Bunu, kendisine görev olarak vermiş.
Cevap?
"Hiç merak etmeyin. Halledeceğiz" diye söz vermiş.
Ama Başbakan, önlem alınacağından emin değil gibiydi.
* * *
Yanıltmış olmayayım:
Bahsettiğim zirve 1978'de olmuştu.
Konuştuğum Başbakan, Bülent Ecevit'ti...
"Merak etmeyin çözeriz" diyen ise Org. Kenan Evren...
Evren, sözünü tutmadı. Emekli olduktan sonra, "Ben izin vermedim, ama haberim olmadan Özel Harp Dairesi bazı olaylarda yer almış olabilir" açıklamasını yaptı.
* * *
31 yılda Başbakan ile Genelkurmay Başkanı'nın adları değişti; görüşmelerinin içeriği değişmedi.
Önceki gün yeniden buluştular.
Gündemleri aynıydı:
Özel Harp Dairesi ve suikast iddiaları...
Yazık değil mi 30 yılımıza..?
* * *
Bugün polisin kapısına dayandığı Kirazlıdere'deki Özel Kuvvetler Karargâhı'na 1992'de girmiştim.

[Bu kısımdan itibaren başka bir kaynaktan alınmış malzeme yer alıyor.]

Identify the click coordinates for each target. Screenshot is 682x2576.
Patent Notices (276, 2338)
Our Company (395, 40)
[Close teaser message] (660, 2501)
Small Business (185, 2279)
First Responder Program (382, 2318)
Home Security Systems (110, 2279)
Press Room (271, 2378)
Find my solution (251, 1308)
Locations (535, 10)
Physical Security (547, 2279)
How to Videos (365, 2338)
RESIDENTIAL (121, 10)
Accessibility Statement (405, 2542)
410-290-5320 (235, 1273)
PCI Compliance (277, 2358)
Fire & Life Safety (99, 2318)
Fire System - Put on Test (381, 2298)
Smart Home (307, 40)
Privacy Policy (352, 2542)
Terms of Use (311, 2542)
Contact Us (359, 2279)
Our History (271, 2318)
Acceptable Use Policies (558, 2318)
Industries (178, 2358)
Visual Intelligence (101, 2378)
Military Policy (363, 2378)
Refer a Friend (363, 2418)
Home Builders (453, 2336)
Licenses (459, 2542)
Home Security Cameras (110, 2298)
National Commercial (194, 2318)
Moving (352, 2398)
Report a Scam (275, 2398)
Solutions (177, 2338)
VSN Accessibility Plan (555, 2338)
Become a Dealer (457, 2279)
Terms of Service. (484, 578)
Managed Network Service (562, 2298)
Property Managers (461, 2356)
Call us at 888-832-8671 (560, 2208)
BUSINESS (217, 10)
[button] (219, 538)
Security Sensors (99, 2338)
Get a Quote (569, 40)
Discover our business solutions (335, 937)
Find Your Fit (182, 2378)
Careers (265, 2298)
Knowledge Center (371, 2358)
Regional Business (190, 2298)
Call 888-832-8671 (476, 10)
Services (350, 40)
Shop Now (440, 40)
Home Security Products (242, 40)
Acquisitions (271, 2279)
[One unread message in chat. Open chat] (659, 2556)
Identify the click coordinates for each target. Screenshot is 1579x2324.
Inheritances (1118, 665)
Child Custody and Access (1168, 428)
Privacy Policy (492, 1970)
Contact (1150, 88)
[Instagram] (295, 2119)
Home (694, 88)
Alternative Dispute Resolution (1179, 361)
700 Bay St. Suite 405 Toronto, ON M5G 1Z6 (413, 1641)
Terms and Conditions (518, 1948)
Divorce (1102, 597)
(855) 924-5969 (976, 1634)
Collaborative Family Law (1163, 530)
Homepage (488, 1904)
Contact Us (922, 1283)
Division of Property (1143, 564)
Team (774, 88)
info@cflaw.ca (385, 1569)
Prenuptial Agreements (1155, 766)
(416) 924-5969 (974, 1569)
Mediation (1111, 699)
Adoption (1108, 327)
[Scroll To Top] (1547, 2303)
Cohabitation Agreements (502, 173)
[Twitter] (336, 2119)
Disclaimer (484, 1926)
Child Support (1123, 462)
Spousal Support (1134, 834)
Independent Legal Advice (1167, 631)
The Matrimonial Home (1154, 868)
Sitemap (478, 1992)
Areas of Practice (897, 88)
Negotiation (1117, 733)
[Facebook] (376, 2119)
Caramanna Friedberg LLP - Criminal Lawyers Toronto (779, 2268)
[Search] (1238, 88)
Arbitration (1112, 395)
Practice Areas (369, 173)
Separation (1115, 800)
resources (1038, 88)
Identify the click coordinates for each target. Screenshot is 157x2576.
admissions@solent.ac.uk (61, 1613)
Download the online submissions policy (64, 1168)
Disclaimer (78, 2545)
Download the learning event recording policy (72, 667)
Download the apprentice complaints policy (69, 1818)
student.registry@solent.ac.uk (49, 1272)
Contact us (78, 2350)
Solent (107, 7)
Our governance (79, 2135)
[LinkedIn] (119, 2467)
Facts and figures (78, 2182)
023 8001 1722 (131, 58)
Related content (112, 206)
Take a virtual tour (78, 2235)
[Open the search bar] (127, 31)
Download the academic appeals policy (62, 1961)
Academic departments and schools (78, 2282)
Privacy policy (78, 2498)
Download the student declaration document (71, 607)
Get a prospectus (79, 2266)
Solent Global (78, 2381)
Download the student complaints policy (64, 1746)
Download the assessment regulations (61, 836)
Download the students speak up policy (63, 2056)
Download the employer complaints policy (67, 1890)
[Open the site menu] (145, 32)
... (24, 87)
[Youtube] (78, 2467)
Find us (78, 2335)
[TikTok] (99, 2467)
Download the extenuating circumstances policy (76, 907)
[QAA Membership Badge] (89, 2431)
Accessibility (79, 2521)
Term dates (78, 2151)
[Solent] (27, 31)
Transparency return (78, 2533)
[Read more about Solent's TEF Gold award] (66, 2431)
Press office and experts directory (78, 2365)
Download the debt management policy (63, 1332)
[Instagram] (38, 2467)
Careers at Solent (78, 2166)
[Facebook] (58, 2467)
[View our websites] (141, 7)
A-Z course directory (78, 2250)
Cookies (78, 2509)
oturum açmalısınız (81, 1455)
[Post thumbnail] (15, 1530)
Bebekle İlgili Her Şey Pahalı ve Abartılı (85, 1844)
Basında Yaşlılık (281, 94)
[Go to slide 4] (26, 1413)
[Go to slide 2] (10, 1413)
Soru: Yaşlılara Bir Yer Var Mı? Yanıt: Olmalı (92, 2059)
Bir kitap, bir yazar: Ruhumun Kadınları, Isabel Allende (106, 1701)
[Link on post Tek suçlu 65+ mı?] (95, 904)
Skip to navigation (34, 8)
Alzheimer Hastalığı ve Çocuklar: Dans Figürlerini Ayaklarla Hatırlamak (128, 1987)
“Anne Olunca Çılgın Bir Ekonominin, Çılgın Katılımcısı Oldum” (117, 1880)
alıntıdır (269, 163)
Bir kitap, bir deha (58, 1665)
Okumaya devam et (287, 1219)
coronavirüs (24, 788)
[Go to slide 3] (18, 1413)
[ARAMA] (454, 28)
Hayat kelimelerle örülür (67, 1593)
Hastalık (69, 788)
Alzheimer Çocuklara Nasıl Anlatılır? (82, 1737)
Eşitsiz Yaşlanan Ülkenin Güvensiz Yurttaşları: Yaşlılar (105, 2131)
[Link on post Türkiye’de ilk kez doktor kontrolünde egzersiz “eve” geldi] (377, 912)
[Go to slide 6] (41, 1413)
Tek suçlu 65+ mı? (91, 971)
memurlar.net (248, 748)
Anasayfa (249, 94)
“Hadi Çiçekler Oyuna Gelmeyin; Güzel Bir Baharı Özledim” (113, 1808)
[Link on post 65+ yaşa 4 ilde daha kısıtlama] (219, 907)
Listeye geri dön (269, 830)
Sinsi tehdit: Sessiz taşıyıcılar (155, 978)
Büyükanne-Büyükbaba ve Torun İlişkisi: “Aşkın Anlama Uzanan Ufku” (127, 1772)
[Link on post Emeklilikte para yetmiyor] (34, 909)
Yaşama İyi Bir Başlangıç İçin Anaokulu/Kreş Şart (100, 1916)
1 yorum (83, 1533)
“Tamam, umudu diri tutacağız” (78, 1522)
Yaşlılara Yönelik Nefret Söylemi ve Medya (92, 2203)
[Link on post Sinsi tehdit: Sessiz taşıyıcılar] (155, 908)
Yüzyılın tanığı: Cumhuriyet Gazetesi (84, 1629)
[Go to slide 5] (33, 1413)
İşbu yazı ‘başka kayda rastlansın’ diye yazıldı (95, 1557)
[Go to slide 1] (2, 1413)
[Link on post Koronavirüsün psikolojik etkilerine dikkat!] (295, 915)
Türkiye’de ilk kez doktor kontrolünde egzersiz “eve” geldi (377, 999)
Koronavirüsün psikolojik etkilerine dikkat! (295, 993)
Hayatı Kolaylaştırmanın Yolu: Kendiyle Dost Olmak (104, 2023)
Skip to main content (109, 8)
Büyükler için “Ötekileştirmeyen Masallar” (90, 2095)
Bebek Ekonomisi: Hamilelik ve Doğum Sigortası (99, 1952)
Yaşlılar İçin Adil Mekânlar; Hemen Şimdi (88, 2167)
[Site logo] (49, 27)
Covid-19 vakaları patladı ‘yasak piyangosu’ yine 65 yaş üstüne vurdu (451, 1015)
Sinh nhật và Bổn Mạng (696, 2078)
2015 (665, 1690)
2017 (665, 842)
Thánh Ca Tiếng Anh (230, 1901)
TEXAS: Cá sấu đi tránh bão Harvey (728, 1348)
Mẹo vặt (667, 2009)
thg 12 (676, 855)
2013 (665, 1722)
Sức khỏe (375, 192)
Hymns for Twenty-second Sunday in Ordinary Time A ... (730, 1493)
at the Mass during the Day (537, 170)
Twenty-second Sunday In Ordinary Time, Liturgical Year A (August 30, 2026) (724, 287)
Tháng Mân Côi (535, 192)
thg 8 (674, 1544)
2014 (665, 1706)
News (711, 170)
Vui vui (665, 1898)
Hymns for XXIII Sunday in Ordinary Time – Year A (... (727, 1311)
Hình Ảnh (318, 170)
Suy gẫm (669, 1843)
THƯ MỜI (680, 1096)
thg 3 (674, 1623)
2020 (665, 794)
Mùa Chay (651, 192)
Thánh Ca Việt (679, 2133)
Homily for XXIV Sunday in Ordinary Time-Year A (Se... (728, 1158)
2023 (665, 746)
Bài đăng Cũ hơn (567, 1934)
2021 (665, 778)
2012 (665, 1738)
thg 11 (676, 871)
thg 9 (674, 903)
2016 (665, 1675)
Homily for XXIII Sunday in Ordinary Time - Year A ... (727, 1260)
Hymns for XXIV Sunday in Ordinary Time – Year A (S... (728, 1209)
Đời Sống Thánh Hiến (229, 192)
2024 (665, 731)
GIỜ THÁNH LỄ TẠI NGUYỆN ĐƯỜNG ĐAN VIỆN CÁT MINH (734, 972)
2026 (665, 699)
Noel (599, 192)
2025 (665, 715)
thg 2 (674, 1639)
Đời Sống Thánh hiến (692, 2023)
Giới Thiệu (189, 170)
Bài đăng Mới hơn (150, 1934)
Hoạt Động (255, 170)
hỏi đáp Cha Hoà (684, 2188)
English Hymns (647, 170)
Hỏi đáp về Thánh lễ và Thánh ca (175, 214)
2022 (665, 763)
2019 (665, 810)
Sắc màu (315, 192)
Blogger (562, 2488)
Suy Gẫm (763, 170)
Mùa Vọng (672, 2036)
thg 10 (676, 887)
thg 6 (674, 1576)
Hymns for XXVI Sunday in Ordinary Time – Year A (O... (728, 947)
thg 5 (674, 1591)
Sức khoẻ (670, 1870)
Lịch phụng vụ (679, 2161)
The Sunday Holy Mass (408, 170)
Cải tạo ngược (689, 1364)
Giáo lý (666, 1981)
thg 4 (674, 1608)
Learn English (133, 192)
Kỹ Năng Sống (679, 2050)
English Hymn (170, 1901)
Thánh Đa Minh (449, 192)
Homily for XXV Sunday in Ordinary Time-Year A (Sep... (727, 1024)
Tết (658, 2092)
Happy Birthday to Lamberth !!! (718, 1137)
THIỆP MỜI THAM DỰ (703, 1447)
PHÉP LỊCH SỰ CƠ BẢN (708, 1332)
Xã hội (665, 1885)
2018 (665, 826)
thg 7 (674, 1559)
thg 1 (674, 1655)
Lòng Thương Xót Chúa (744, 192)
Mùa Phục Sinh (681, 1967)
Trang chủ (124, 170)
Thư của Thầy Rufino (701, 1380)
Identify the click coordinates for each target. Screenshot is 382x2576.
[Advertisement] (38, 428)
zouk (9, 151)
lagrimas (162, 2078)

Genelkurmay, Özel Harp Dairesi (ÖHD) ile ilgili "kontrgerilla" iddialarından bunalmış, ama örgütü lağvetmek yerine ismini değiştirmeyi seçmişti. Bizi de ÖHD yerine kurulan "Özel Kuvvetler Komutanlığı"nı tanıtmak için davet etmişti.
Eskişehir yolu üstünde, Meclis'e doğru giderken sağda kalan, Kirazlıdere mevkiinde bir askeri tesise girdik.
Şehrin ortasında bir askeri eğitim alanıydı burası...
"Türk ramboları" denilen seçme birlik bir tatbikat yaptı.
Sonra bir komutan brifing verip yapılan işin önemini anlattı.
O hafta 32. Gün'de bir "kontrgerilla" dosyası hazırladım.
Avrupa'da soğuk savaş döneminde NATO tarafından, komünistlere karşı kurulan bu örgütün ne pis işlere karıştığını ve 1990'da İtalya'dan başlayarak nasıl çözüldüğünü anlattım.
Belçika Başbakanı, ülkesinde böyle bir örgüt olduğunu İtalyan Savunma Bakanı'ndan öğrenmişti.
Türk Başbakanı ise, örtülü ödenekten para istenince örgütten tesadüfen haberdar olmuştu.
Genelkurmay'a ısrarla "Üzerine gidin" dediği halde sözünü dinletememiş, sonunda kendisi de bir suikast girişimiyle kontrgerillanın hedefi olmuştu.
* * *
"Kontrgerilla dosyası" 32. Gün'de yayımlanır yayımlanmaz Genelkurmay soruşturma açtırdı.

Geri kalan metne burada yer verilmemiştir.